Monterey, Tenness, the center seat of the Cumberland Plateau holds special qualities.
Around the beginning of the twentieth century, Monterey was a resort town that boasted seven hotels and drew summer people who came to enjoy the cool temperatures and mountain scenery.
With the invention of the automobile, Monterey became less of a resort town. The hotels closed and the town’s economy became dependent on railroad maintenance, coal mining, and logging.
The Standing Stone was a 13-foot (4.0 m)-tall rock that once stood upright on a sandstone ledge in the area. It was the legendary boundary between Cherokee and Shawnee territory and marked the Cherokee Tallonteeskee Trail. The 8-foot (2.4 m) remnant of this stone is preserved in Monterey, where a Standing Stone Celebration of Native American Heritage is held each October.
The red brick Monterey High School building was torn down in early 2013; a new high school is currently under construction where the old building stood.
Gently rolling pastures and meadows equally surrounded by 200-year old hard wood forest with creeks, waterfalls, ancient caves, 100`foot bluff ledges and breath-taking views of the adjoining Mountain vistas and valleys. Enjoy horseback riding, hiking, fishing, 4wheeling, camping or maybe just retirement.

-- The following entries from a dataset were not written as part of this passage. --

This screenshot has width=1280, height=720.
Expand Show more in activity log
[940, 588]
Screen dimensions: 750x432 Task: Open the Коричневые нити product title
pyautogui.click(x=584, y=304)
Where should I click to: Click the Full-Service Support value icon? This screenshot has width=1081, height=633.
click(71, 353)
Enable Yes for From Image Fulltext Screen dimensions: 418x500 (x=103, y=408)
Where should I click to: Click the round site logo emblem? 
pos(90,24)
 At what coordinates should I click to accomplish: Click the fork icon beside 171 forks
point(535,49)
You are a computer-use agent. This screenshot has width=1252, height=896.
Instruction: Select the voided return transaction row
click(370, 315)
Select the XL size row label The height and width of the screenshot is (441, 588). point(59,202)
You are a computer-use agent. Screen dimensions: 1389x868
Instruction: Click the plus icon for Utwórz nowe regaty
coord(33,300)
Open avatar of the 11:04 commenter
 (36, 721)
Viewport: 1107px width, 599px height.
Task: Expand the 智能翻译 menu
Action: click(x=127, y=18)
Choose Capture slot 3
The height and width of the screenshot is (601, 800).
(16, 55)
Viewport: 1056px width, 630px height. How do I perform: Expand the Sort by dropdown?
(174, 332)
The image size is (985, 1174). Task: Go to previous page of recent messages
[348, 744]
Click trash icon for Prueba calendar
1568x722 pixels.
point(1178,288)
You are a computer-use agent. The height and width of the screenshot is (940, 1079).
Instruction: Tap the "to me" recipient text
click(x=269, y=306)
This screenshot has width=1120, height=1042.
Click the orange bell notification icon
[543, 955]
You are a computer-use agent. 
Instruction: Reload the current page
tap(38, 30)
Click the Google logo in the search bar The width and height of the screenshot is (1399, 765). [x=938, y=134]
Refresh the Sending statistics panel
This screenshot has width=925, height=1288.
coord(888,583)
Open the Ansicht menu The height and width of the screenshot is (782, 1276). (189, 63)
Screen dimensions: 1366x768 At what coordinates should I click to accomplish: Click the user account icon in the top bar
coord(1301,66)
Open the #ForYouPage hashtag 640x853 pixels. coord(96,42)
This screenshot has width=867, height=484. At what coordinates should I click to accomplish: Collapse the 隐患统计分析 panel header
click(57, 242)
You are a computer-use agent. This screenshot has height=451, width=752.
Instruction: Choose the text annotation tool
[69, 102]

Explore land that hasn’t been exploited since the Cherokee Indians had to leave it in 1838. There is abundants of wild life everywhere you look. These properties are located on top of Cumberland Plateau at 2000-foot elevation. Explore a 2170 acre natural wild life preserves for land owners only. This area is 15 minutes from the town of Cookeville, the #1 most affordable city in the USA, to Retire and Prosper and is rated by the American Chamber of Commerce Research Association in July 2003.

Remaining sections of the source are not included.